Monday, April 13, 2009

MIT Colloquium with Markey, Holdren, Browner

I am blogging in real time about this event.

MIT to host clean energy policy forum
Markey, Browner, Holdren to make case for new federal rules
April 7, 2009
Proposed federal rules aimed at promoting clean energy, combating climate change and creating new "green-collar" jobs will be the focus of a policy forum on April 13 at MIT featuring several of the key Washington players who are working to get them approved.
The event, "Clean Power: Building a New Clean Energy Economy," will feature remarks by U.S. Rep. Edward Markey of Massachusetts, chair of the Select Committee on Energy Independence and Global Warming and the Energy and Environment Subcommittee of the Energy and Commerce Committee; Carol Browner, the former Environmental Protection Agency administrator who is now President Barack Obama's assistant for energy and climate change; and John Holdren '65, director of the White House Office of Science and Technology Policy.
The forum comes ahead of what is expected to be a major debate in Congress over energy, global warming and economic policy. Last week, Markey and U.S. Rep. Henry Waxman of California introduced draft legislation in Congress that aims to spur the development of clean energy and reduce global warming emissions by establishing national standards for renewable energy and energy efficiency, and by putting a cap on carbon dioxide and other heat-trapping emissions.
In addition to the presentations by Markey, Holdren and Browner, the event will include remarks by MIT President Susan Hockfield, MIT Energy Initiative Director Ernest Moniz and Pulitzer Prize-winning author Daniel Yergin, chairman of Cambridge Energy Research Associates.
The forum, which is sponsored by MIT in cooperation with Markey, runs from 10 a.m. to 12:30 p.m. in the Wong Auditorium. It is free and open to the public, and will also be webcast. The full agenda can be viewed here.
Susan Hockfield, President of MIT

A PCAT study sponsored by Holdren found that every dollar invested in the green economy will lead to a $40 return.

Green energy will not be something that can be financed without charging for carbon.

At MIT our faculty and students are passionately involved with finding green solutions.

MIT will continue to serve as an honest broken and an innovator.

Introduction of Ed Markey, who has carried the torch for years. Key to acid rain legislation. Standards for vehicles. Champion for Energy Bill in 1997. Chairs Select energy committee and energy subcommittee. Most important leader in the House on energy, environment, and climate at the present time.


Ed Markey

Albert Einstein said that insanity was doing the same thing many times and expecting that different results will come out. This is what Americans have been doing. How many times do we have to go through an energy crisis before we learn.

Next Tuesday we begin legislative hearings on the Waxman-Markey bill. This will indicate to the workd that America is ready to take a leadership role in energy innovation.

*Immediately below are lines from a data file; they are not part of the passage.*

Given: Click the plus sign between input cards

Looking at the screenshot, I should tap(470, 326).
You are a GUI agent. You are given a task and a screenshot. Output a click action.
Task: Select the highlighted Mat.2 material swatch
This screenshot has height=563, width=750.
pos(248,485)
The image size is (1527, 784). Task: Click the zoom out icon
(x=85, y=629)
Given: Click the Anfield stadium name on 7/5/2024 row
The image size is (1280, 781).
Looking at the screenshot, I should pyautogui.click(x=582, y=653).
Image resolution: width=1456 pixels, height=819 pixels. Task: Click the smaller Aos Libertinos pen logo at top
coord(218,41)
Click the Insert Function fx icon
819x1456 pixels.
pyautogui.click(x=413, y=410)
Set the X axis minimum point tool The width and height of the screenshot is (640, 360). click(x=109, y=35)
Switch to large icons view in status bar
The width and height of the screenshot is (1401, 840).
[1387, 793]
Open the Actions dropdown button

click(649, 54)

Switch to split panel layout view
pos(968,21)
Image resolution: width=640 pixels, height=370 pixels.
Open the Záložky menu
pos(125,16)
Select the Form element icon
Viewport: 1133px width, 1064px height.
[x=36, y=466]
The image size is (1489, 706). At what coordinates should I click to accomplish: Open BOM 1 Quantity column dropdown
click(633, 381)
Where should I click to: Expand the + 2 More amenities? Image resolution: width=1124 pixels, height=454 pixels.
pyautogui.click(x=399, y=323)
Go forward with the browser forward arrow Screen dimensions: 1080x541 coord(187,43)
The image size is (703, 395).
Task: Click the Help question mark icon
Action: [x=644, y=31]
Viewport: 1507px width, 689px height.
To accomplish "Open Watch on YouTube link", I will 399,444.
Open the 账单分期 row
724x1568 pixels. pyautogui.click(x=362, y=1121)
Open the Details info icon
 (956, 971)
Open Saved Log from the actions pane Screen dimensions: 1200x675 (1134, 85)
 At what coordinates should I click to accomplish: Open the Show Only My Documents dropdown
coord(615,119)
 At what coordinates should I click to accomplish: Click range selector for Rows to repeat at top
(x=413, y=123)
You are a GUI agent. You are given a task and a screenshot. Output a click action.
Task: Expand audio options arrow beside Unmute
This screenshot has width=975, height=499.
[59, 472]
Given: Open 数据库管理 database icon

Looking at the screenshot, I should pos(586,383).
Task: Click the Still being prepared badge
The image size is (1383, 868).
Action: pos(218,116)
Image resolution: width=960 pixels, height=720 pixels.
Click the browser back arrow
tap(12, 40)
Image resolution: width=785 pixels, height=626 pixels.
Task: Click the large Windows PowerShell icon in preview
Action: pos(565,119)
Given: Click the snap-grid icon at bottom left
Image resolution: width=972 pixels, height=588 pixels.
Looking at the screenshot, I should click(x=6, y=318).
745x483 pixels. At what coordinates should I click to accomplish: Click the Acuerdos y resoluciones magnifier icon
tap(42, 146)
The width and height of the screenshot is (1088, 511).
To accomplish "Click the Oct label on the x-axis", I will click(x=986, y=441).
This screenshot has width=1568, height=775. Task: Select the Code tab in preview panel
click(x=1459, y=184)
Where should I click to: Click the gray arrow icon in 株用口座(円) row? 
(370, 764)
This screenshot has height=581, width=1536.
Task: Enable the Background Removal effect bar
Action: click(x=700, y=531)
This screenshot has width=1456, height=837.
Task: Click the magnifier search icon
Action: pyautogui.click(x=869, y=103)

Model for energy legislation will be the telecommunications act Markey spearheaded. When his legis entered law in 1996, no American home had broadband. Change the market dynamics. Same kind of revolution can be unleashed. How do we accomplish that goal? How to surpass obstacles?

Introduction of John Holdren

Increase in global temp by 2 degree C (=almost 4 degree F) by 2100 under business as usual. Occurring faster than the models indicated. Tipping points happening more rapidly than anticipated.

Options: Mitigation, adaptaion, suffering the adverse impacts.

Mitigation possibilities are abundant. Increase forestation. Modify agricultural processes. Engage in geo-engineering. Scrub greenhouse gases from atmosphere.

Adaptaion: special crop varieties, new water projects, dikes, changing cropping patterns, etc.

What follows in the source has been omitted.